**MATERIALS PROVIDED**:
+--

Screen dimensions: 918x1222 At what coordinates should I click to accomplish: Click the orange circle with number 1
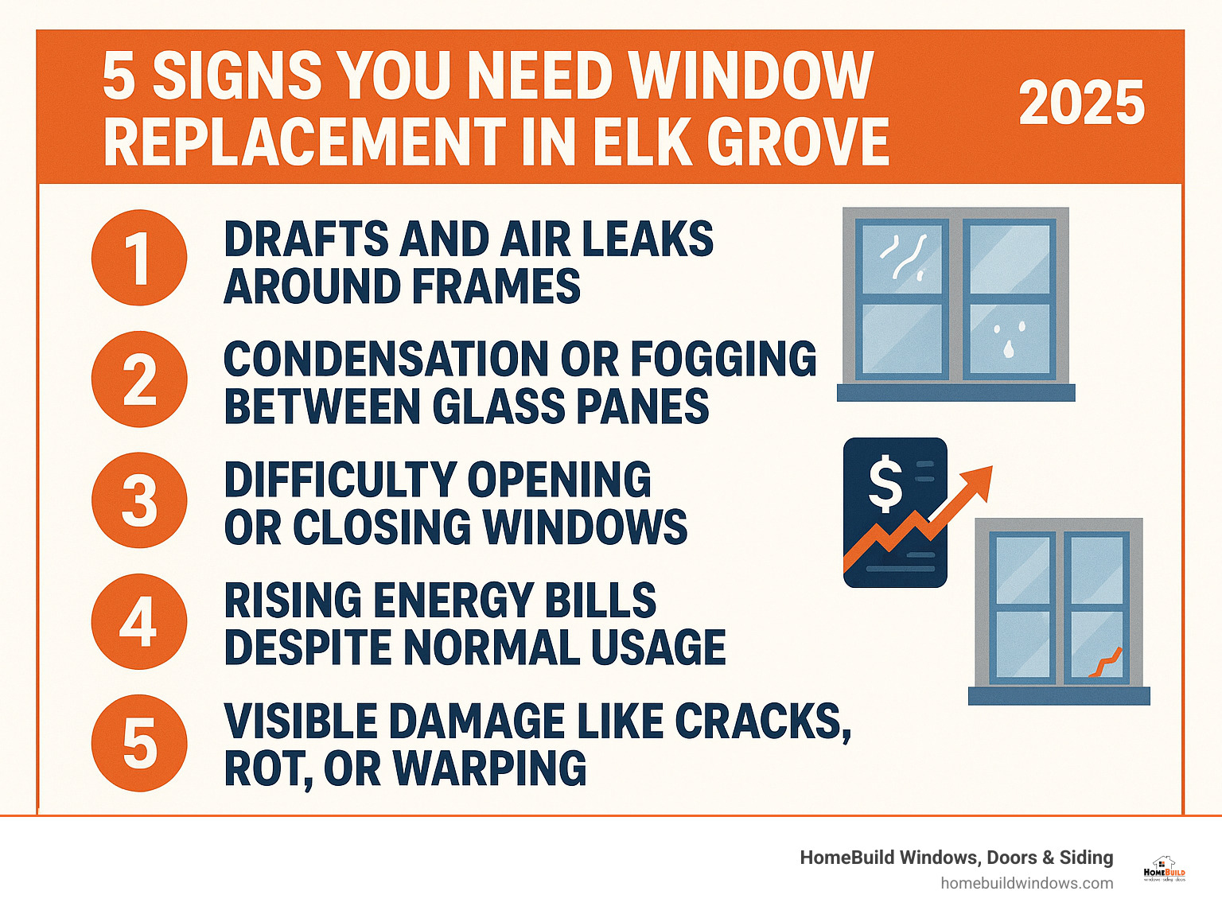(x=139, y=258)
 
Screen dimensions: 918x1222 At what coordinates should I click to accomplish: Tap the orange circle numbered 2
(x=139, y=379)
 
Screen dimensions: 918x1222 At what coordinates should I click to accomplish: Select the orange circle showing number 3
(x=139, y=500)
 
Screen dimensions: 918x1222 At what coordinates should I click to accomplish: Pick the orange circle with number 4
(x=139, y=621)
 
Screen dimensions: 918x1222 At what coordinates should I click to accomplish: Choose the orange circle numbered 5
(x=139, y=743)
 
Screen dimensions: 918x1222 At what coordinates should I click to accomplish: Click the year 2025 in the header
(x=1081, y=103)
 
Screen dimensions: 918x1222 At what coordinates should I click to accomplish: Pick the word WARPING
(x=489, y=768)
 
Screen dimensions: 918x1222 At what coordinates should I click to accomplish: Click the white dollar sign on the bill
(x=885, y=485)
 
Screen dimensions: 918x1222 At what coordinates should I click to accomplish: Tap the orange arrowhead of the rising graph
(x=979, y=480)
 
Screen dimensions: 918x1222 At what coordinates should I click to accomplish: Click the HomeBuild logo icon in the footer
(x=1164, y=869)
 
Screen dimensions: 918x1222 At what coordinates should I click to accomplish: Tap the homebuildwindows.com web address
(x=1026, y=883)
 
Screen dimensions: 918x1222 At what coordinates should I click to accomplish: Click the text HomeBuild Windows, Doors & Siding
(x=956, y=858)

+--

**THE PROBLEM**: Duplicate the data word for word, from the line with "showing number 3" to the line with "(x=139, y=621)", keeping both of those lines.

**OUTPUT OF THE TASK**:
Screen dimensions: 918x1222 At what coordinates should I click to accomplish: Select the orange circle showing number 3
(x=139, y=500)
 
Screen dimensions: 918x1222 At what coordinates should I click to accomplish: Pick the orange circle with number 4
(x=139, y=621)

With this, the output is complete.